Location data for elements and text:
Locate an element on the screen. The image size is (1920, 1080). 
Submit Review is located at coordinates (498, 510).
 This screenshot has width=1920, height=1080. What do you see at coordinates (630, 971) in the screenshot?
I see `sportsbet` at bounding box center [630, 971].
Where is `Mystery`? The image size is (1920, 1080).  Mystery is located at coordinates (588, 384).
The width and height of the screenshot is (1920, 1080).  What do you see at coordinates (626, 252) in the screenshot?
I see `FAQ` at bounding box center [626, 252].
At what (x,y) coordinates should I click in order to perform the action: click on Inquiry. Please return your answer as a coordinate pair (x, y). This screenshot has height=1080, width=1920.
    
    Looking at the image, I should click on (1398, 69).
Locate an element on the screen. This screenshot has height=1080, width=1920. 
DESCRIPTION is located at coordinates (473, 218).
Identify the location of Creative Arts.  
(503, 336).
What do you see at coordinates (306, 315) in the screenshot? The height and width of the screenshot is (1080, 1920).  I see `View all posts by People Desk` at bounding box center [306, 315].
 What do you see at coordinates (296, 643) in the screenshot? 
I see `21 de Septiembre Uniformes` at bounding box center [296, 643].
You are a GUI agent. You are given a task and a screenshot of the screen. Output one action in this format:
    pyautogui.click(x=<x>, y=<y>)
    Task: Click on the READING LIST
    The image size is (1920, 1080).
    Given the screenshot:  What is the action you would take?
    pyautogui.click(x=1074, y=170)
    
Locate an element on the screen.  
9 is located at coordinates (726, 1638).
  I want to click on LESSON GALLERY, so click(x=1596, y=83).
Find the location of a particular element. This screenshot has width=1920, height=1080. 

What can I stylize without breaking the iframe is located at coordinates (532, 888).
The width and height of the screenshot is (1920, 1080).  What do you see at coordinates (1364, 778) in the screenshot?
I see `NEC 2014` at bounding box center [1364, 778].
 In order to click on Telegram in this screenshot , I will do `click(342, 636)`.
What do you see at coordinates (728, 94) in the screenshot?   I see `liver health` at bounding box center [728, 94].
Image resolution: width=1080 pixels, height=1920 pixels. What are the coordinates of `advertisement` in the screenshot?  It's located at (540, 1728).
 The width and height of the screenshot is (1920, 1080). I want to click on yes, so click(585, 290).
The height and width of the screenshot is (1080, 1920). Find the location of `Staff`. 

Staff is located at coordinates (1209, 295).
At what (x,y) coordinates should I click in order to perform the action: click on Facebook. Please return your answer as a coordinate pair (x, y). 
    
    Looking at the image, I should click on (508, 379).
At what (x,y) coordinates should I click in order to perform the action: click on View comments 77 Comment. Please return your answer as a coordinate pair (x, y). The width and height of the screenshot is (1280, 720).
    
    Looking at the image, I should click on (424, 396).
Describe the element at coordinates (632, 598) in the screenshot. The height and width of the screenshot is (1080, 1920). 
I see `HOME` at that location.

* [WRITTEN REQUEST]:
Copy all of the items above, character for character.

* [EXERCISE RESULT]:
Locate an element on the screen. The image size is (1920, 1080). 
Submit Review is located at coordinates (498, 510).
 This screenshot has width=1920, height=1080. What do you see at coordinates (630, 971) in the screenshot?
I see `sportsbet` at bounding box center [630, 971].
Where is `Mystery`? The image size is (1920, 1080).  Mystery is located at coordinates (588, 384).
The width and height of the screenshot is (1920, 1080).  What do you see at coordinates (626, 252) in the screenshot?
I see `FAQ` at bounding box center [626, 252].
At what (x,y) coordinates should I click in order to perform the action: click on Inquiry. Please return your answer as a coordinate pair (x, y). This screenshot has height=1080, width=1920.
    
    Looking at the image, I should click on (1398, 69).
Locate an element on the screen. This screenshot has height=1080, width=1920. 
DESCRIPTION is located at coordinates (473, 218).
Identify the location of Creative Arts.  
(503, 336).
What do you see at coordinates (306, 315) in the screenshot? The height and width of the screenshot is (1080, 1920).  I see `View all posts by People Desk` at bounding box center [306, 315].
 What do you see at coordinates (296, 643) in the screenshot? 
I see `21 de Septiembre Uniformes` at bounding box center [296, 643].
You are a GUI agent. You are given a task and a screenshot of the screen. Output one action in this format:
    pyautogui.click(x=<x>, y=<y>)
    Task: Click on the READING LIST
    The image size is (1920, 1080).
    Given the screenshot:  What is the action you would take?
    pyautogui.click(x=1074, y=170)
    
Locate an element on the screen.  
9 is located at coordinates (726, 1638).
  I want to click on LESSON GALLERY, so click(x=1596, y=83).
Find the location of a particular element. This screenshot has width=1920, height=1080. 

What can I stylize without breaking the iframe is located at coordinates (532, 888).
The width and height of the screenshot is (1920, 1080).  What do you see at coordinates (1364, 778) in the screenshot?
I see `NEC 2014` at bounding box center [1364, 778].
 In order to click on Telegram in this screenshot , I will do `click(342, 636)`.
What do you see at coordinates (728, 94) in the screenshot?   I see `liver health` at bounding box center [728, 94].
Image resolution: width=1080 pixels, height=1920 pixels. What are the coordinates of `advertisement` in the screenshot?  It's located at (540, 1728).
 The width and height of the screenshot is (1920, 1080). I want to click on yes, so click(585, 290).
The height and width of the screenshot is (1080, 1920). Find the location of `Staff`. 

Staff is located at coordinates (1209, 295).
At what (x,y) coordinates should I click in order to perform the action: click on Facebook. Please return your answer as a coordinate pair (x, y). 
    
    Looking at the image, I should click on (508, 379).
At what (x,y) coordinates should I click in order to perform the action: click on View comments 77 Comment. Please return your answer as a coordinate pair (x, y). The width and height of the screenshot is (1280, 720).
    
    Looking at the image, I should click on (424, 396).
Describe the element at coordinates (632, 598) in the screenshot. The height and width of the screenshot is (1080, 1920). 
I see `HOME` at that location.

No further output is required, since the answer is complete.